In fms2_io/netcdf_io.F90 https://github.com/NOAA-GFDL/FMS/pull/1477#discussion_r1520164724:

  • integer :: TileComm=MPI_COMM_NULL !< MPI communicator used for collective reads.
  • !! To be replaced with a real communicator at user request

You define a variable MPP_COMM_NULL in mpp.F90 as was done for MPP_INFO_NULL https://github.com/NOAA-GFDL/FMS/blob/main/mpp/mpp.F90#L1328-L1335 and make it public https://github.com/NOAA-GFDL/FMS/blob/main/mpp/mpp.F90#L199. This way we can keep the MPI layer confined to mpp.

In fms2_io/netcdf_io.F90 https://github.com/NOAA-GFDL/FMS/pull/1477#discussion_r1520165019:

@@ -32,6 +32,7 @@ module netcdf_io_mod use mpp_mod use fms_io_utils_mod use platform_mod +use mpi, only: MPI_COMM_NULL

Remove pursuant to comment regarding MPI_COMM_NULL below.
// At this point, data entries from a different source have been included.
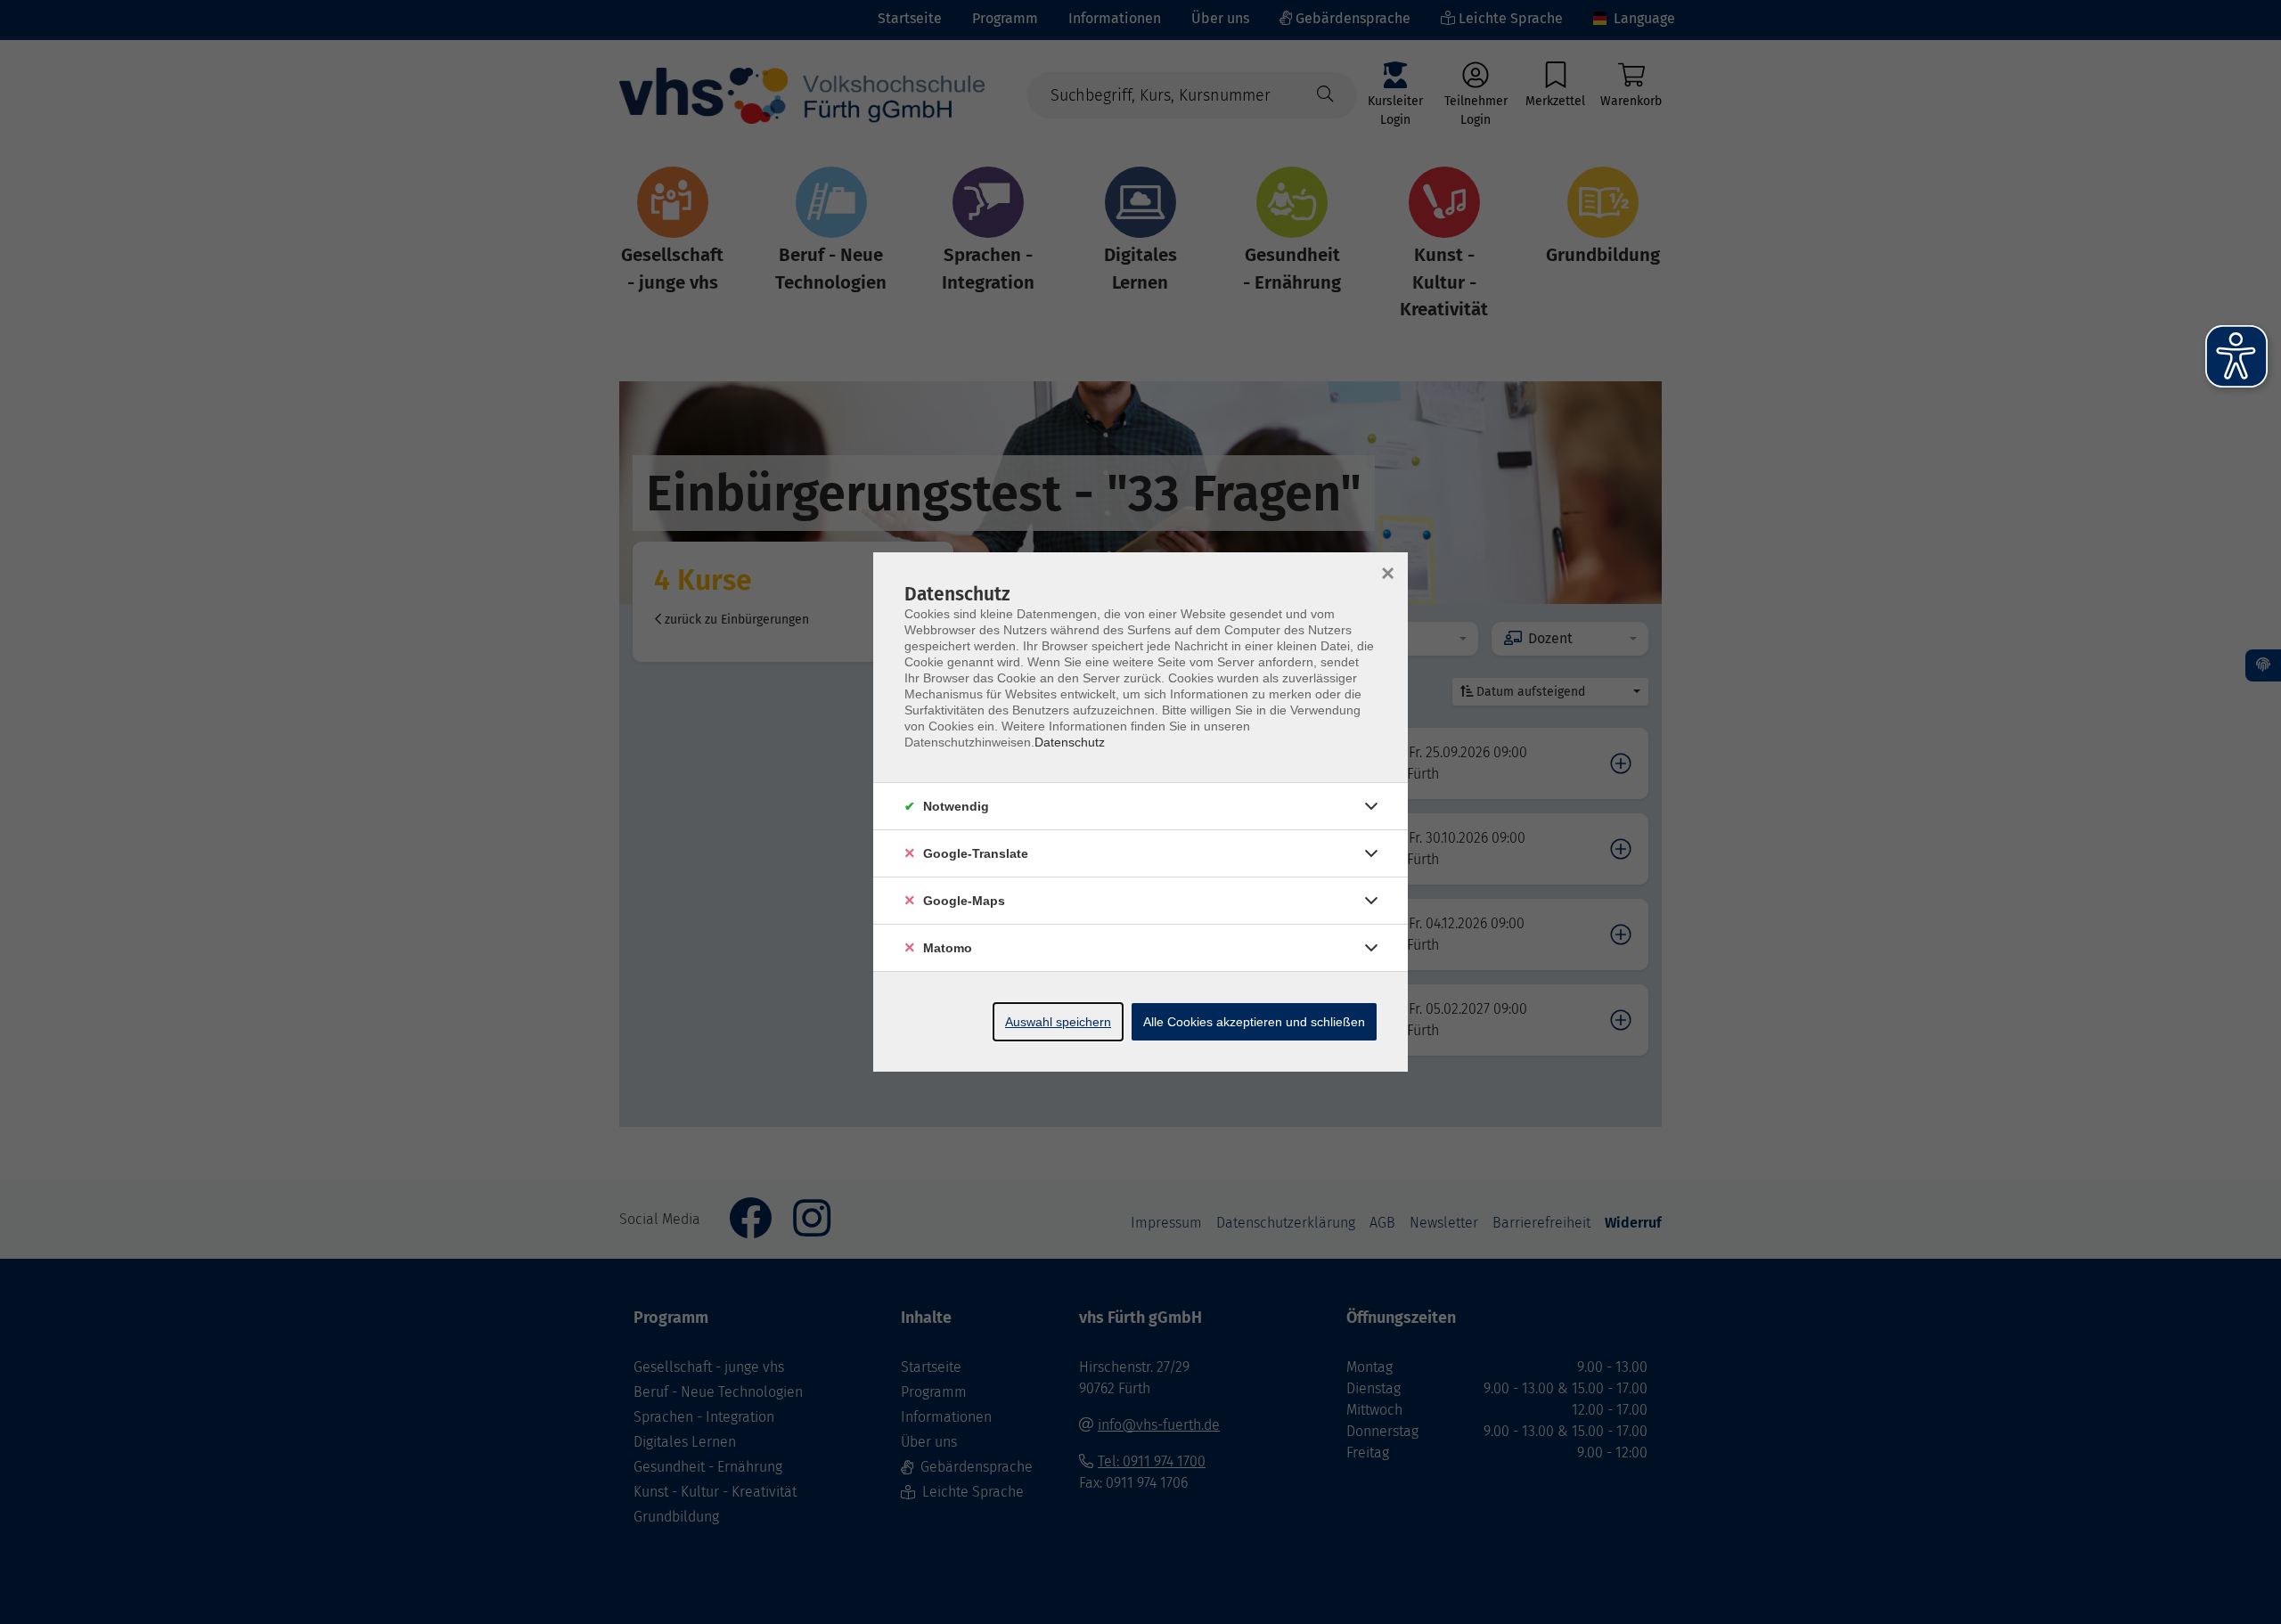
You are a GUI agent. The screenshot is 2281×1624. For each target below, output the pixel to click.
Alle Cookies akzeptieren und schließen (1254, 1022)
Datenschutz (1069, 742)
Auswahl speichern (1058, 1022)
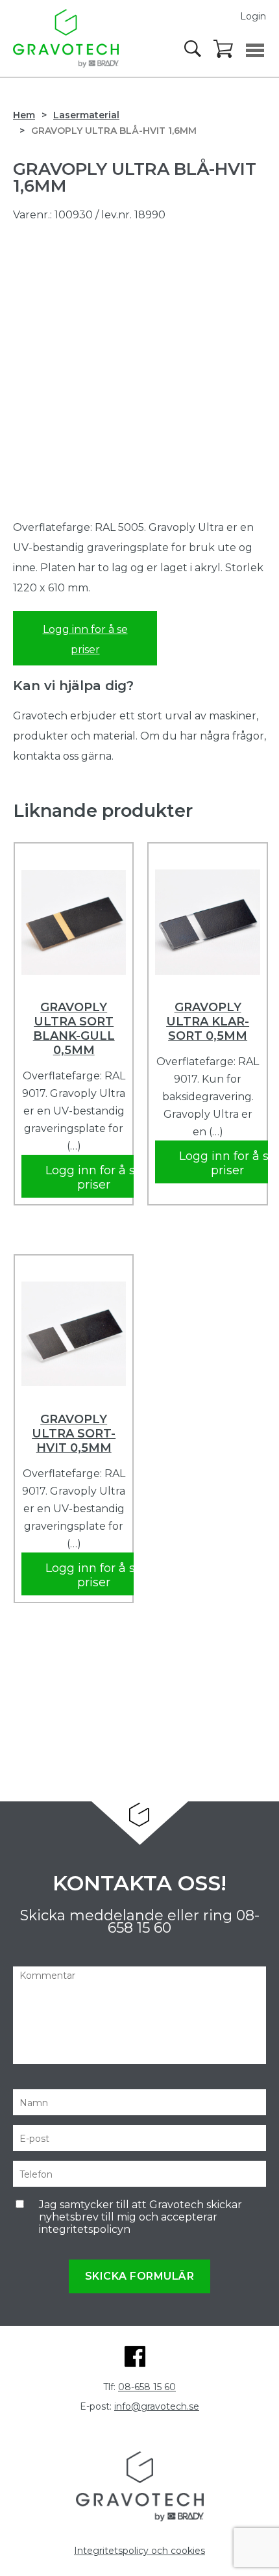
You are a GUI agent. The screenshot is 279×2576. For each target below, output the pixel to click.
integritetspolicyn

— Reply to this email directly, view it on GitHub https://github.com/NOAA-GFDL/FMS/pull/1477#pullrequestreview-1928601375, or unsubscribe https://github.com/notifications/unsubscribe-auth/ACODV2BL7U4AGHOWVRONSDDYXX4G3AVCNFSM6AAAAABEQVUTL2VHI2DSMVQWIX3LMV43YUDVNRWFEZLROVSXG5CSMV3GSZLXHMYTSMRYGYYDCMZXGU . You are receiving this because you authored the thread.Message ID: @.***>

rem1776 commented 4 months ago

@dkokron Just wanted to give you a heads up, it looks like this failed the linter CI check for our style guidelines. This will just need a line length fixed to be less than 120 characters, looks like its in fms2_io/netcdf_io.F90.

thomas-robinson commented 4 months ago

@dkokron are you still looking at a March 25 time frame for testing? I'm trying to plan out a testing tag schedule.

dkokron commented 4 months ago

I'm not sure what you mean by testing. I've run the code (as of today) using all the UFS cases that I'm interested in testing.

thomas-robinson commented 4 months ago

Further testing of this proposal depends on availability of Acorn which is scheduled to be in dedicated time for about 2 weeks starting today.

@dkokron this is what I meant by testing. You indicated that Acorn would be available around March 25. If you are satisfied with this PR and the testing done on your side, we can complete our code reviews and schedule it for merging and regression testing on our side.

dkokron commented 4 months ago

@thomas-robinson Acorn returned earlier than expected and I was able to get my testing completed yesterday.

dkokron commented 3 months ago

Is there anything more I need to do to move this forward?

MatthewPyle-NOAA commented 3 months ago

@bensonr Has this change made it into any alpha type release? Trying to understand the path it will take to being deployed in an FMS release. Thanks!

bensonr commented 3 months ago

@bensonr Has this change made it into any alpha type release? Trying to understand the path it will take to being deployed in an FMS release. Thanks!

It was initially released as part of the 2024.01 beta4 release. Let us know if you encounter any issues in using it.

MatthewPyle-NOAA commented 2 months ago

@bensonr Things are mostly looking good using this beta4 release (did have a regression test of the model fail with it, but don't believe FMS is responsible for that). What is the timeline for an official 2024.01 release? Thanks!

thomas-robinson commented 2 months ago

@MatthewPyle-NOAA the release will (hopefully) be today or tomorrow pending our internal discussion at noon today. There will be a follow on patch in about a week.